Je lève les yeux, intrigué.
« Vous savez… le Gruyère, c’est un peu comme certains hommes. Plus il passe de temps dans le froid, plus il devient résistant, endurant… on se comprend.» Finit-il par dire en me faisant un clin d’œil.
Je fouille dans ma poche, sors quelques billets et paie. Le gruyère entre dans mon sac comme une star monte dans une berline noire après un festival de Cannes. Je marche vers chez moi, fier, presque transcendant. Je suis l’homme qui a choisi avec le cœur.
Et puis, à 50 mètres du stand… Comme un nuage sombre traversant l'esprit. Je m’arrête net. Je me rappelle. Je suis intolérant au lactose. Pas "légèrement inconfortable". Non. Le vrai, celui qui transforme une dégustation fromagère en expérience surnaturelle digne d’un exorcisme. Mon cerveau réalise alors l’ampleur du désastre. J’ai investi dans un plaisir interdit. J’ai payé pour ma propre chute. J’ai succombé à une tentation dont j’avais été médicalement prévenu.
Je regarde le sac. Il me regarde. Je marche en silence. Au loin, j’entends les tomates rire.

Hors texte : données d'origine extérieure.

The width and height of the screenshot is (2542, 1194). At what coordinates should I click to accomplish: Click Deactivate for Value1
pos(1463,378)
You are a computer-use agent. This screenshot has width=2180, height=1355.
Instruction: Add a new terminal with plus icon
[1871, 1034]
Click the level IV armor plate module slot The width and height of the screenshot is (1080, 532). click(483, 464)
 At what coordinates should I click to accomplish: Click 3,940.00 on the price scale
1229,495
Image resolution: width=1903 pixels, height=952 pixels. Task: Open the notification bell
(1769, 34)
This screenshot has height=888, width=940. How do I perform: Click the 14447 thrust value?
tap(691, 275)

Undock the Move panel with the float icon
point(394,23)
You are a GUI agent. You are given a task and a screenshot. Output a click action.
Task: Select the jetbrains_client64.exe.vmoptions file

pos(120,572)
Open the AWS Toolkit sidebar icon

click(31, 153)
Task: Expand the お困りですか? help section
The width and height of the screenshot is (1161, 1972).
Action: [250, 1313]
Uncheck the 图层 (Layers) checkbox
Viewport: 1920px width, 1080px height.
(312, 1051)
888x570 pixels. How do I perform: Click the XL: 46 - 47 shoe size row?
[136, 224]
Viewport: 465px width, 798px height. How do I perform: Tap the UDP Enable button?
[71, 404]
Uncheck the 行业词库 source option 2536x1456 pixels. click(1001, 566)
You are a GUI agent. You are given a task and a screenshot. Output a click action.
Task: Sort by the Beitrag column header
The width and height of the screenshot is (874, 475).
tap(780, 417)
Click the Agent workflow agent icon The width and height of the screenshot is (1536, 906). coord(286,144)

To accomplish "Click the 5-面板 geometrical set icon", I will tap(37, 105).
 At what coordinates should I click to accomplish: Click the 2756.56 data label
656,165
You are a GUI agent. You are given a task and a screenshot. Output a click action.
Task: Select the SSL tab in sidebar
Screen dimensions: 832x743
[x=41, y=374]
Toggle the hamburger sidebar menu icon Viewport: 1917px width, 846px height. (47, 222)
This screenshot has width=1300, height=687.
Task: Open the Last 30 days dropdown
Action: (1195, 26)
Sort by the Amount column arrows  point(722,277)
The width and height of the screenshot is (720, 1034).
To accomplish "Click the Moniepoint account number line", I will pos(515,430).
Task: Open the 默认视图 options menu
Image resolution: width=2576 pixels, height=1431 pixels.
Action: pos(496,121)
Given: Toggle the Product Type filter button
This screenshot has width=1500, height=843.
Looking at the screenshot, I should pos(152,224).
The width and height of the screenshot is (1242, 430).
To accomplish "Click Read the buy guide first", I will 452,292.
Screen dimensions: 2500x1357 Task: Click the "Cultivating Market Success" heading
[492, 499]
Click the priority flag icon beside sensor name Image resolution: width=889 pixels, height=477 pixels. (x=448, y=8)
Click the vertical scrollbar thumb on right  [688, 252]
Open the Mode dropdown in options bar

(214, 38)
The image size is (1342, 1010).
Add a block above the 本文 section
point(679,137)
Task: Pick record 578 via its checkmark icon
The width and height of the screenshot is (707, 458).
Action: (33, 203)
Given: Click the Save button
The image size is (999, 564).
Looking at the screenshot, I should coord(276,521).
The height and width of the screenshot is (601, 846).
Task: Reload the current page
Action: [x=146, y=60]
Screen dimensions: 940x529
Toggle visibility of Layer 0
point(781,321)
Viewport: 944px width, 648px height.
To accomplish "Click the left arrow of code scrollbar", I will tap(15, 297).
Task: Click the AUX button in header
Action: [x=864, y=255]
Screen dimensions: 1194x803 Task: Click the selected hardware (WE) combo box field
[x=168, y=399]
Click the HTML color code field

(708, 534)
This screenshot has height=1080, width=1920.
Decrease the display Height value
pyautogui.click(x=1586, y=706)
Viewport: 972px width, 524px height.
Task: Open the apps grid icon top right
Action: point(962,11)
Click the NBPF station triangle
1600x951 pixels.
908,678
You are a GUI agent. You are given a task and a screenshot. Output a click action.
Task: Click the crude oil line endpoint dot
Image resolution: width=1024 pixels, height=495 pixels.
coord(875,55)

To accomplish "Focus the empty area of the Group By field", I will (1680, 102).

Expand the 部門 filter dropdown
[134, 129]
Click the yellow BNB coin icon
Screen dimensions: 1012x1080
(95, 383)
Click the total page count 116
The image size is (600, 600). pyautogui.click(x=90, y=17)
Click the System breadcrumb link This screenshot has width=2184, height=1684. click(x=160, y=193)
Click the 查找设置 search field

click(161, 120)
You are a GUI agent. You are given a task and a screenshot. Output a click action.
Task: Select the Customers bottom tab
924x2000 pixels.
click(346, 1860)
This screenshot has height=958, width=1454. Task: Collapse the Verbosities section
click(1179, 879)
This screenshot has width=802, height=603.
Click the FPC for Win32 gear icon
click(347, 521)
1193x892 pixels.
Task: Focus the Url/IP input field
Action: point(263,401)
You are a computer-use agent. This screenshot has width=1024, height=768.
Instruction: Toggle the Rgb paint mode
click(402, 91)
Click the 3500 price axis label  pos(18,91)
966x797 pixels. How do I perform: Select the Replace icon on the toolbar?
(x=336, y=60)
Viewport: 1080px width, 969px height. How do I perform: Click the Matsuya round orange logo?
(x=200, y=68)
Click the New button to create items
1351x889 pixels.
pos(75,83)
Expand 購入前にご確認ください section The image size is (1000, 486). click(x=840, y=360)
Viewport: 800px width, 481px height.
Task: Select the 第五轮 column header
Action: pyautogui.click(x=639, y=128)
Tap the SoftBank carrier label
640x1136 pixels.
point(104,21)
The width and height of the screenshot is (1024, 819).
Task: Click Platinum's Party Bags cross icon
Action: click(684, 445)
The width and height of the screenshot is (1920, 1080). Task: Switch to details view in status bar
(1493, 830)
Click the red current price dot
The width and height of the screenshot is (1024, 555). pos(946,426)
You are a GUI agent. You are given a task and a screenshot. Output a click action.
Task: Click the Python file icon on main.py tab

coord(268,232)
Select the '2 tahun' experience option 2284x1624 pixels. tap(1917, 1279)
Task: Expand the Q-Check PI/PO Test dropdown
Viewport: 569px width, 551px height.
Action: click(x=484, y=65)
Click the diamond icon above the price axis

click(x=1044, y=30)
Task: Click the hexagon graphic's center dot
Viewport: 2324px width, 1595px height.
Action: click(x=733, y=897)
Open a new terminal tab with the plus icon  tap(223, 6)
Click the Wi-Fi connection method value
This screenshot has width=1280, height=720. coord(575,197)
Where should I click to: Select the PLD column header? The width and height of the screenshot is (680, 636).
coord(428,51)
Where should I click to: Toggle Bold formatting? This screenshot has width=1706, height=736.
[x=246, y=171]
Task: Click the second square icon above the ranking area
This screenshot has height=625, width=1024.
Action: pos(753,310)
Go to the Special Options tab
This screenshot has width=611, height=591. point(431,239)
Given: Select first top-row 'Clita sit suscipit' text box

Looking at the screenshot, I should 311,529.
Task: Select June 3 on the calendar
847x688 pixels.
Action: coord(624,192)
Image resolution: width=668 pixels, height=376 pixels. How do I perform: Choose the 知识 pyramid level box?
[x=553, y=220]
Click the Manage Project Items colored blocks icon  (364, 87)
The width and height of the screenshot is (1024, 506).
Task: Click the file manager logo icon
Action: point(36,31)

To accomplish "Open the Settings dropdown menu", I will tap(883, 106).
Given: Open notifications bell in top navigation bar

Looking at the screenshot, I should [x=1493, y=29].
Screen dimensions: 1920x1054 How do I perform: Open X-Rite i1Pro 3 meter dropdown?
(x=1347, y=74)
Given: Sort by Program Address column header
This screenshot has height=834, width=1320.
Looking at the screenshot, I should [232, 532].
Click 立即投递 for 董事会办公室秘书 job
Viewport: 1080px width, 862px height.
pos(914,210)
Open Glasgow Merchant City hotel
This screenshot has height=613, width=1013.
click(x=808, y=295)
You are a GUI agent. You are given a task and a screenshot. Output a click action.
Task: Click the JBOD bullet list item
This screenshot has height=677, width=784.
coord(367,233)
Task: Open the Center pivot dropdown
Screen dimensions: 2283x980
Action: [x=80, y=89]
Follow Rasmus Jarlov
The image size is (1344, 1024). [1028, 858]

Chez moi, je pose le gruyère sur la table comme on dépose une lettre d’adieu. Je le regarde longuement. Il est magnifique. Il le sait. Un fromage narcissique. Séducteur. Manipulateur lactique. Je cède à une dernière caresse du regard. Puis, dans un souffle de dignité : Je dépose le Gruyère dans le frigo, délicatement, comme on installe un ambassadeur dans une auberge de jeunesse. Juste à côté des yaourts délactosés, ces petits arrogants qui le regardent déjà comme s’il était un incompatible… socialement. Ils paradent dans leur packaging vert pastel avec écrit “Zero lactose” en lettres majuscules, fiers comme si la modernité alimentaire leur donnait le droit de mépriser un Gruyère affiné 18 mois, reconnu par les puristes comme un duc des alpages, aujourd’hui relégué chez un intolérant au lactose. Une chute de statut comparable à un aristocrate accueilli dans une colocation d’étudiants végans.
Le mépris est tel que, la nuit venue, j’aurais juré l’entendre sangloter derrière la porte du frigo. Je me lève, troublé. J’ouvre. Et là : scène de crime émotionnelle. Le Gruyère, tassé dans un coin, l’air aussi digne que possible, entouré de yaourts délactosés gonflés de supériorité nutritionnelle. Pris d’un élan de justice, j’attrape les yaourts un par un, sans même leur laisser le temps de s’expliquer, je les exile vers le bas du frigo. Zone de froid. Zone d’humilité. Je referme la porte, avec le sentiment du devoir accompli.
Le Gruyère, même condamné à vie dans ce frigo, a retrouvé sa place.
Et moi, j’ai pu dormir. Sans culpabilité.